Data under study section start
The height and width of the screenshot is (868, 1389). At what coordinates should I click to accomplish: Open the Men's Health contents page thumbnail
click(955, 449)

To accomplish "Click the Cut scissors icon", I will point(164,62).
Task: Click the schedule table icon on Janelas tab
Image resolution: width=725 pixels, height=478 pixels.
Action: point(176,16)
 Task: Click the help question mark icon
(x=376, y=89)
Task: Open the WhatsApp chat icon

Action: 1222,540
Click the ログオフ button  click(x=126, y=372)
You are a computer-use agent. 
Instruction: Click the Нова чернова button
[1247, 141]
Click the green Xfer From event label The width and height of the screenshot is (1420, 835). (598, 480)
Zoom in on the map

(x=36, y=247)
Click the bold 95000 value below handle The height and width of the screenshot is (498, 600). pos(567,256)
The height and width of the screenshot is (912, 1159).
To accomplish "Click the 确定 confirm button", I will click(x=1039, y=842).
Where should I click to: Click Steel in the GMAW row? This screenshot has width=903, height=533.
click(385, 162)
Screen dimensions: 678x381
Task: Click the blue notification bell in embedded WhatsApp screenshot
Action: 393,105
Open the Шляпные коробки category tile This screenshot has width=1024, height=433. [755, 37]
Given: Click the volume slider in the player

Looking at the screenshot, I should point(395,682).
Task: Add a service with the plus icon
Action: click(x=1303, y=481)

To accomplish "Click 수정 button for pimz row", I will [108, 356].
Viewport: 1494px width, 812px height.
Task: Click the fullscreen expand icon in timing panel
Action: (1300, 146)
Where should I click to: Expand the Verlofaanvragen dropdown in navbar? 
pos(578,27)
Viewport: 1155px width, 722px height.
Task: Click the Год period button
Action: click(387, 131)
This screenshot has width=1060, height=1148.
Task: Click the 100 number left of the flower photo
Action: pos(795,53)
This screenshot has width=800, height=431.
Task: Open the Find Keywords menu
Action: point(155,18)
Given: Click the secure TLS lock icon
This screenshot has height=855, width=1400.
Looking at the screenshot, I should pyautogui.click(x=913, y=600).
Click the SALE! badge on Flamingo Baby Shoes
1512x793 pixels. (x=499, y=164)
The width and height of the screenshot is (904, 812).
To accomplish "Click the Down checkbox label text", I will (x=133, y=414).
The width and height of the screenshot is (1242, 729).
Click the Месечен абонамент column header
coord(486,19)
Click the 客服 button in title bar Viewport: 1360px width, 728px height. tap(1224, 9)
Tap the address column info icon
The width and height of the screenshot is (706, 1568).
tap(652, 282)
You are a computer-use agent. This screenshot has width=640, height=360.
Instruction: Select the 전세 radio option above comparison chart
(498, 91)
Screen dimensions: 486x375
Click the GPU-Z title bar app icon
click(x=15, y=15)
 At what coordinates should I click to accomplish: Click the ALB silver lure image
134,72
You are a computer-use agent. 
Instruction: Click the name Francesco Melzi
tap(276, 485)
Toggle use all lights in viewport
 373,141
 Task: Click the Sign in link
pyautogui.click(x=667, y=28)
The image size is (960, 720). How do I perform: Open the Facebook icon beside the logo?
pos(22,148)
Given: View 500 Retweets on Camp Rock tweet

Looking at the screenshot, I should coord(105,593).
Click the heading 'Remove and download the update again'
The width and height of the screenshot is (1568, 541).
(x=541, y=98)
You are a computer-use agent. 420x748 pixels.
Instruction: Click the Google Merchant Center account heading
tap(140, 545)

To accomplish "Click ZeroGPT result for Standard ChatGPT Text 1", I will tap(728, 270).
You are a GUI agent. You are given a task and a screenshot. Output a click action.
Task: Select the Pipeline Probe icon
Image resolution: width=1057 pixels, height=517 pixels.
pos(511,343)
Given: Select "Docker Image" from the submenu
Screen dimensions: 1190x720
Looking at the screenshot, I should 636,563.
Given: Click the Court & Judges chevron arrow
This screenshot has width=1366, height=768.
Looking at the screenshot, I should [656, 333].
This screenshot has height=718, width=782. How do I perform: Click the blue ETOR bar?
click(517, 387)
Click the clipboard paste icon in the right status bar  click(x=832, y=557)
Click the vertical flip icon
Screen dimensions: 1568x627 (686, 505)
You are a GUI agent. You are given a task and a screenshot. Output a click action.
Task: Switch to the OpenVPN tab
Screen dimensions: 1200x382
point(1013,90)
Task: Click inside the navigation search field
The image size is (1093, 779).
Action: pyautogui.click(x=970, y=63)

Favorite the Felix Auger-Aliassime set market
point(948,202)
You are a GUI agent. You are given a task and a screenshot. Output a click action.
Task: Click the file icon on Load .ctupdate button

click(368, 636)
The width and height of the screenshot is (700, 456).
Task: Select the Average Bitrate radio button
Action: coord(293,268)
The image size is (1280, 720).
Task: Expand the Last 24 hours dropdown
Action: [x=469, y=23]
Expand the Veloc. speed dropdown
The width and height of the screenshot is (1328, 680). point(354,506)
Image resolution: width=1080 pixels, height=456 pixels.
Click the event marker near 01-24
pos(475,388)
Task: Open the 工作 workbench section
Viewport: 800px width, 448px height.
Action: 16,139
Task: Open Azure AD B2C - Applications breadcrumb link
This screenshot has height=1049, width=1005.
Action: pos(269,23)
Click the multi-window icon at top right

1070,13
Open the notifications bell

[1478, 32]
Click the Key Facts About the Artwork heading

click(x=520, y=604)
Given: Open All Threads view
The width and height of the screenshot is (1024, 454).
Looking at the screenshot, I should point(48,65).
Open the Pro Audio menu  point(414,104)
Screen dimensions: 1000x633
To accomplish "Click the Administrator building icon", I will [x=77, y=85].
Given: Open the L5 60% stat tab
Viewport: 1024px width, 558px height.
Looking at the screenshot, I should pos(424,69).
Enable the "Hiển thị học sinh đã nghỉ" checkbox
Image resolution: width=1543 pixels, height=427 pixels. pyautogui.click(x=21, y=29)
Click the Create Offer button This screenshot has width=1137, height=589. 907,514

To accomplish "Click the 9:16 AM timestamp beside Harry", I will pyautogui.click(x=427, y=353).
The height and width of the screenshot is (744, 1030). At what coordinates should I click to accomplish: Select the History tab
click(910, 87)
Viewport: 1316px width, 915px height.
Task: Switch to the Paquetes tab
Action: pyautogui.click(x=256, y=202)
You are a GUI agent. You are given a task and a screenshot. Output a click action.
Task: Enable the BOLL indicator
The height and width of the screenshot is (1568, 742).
Data under study section end
Sift the data above for lines with "computer", then copy each one.

You are a computer-use agent. 
You are a computer-use agent. This screenshot has width=640, height=360.
You are a computer-use agent. 
You are a computer-use agent. 420x748 pixels.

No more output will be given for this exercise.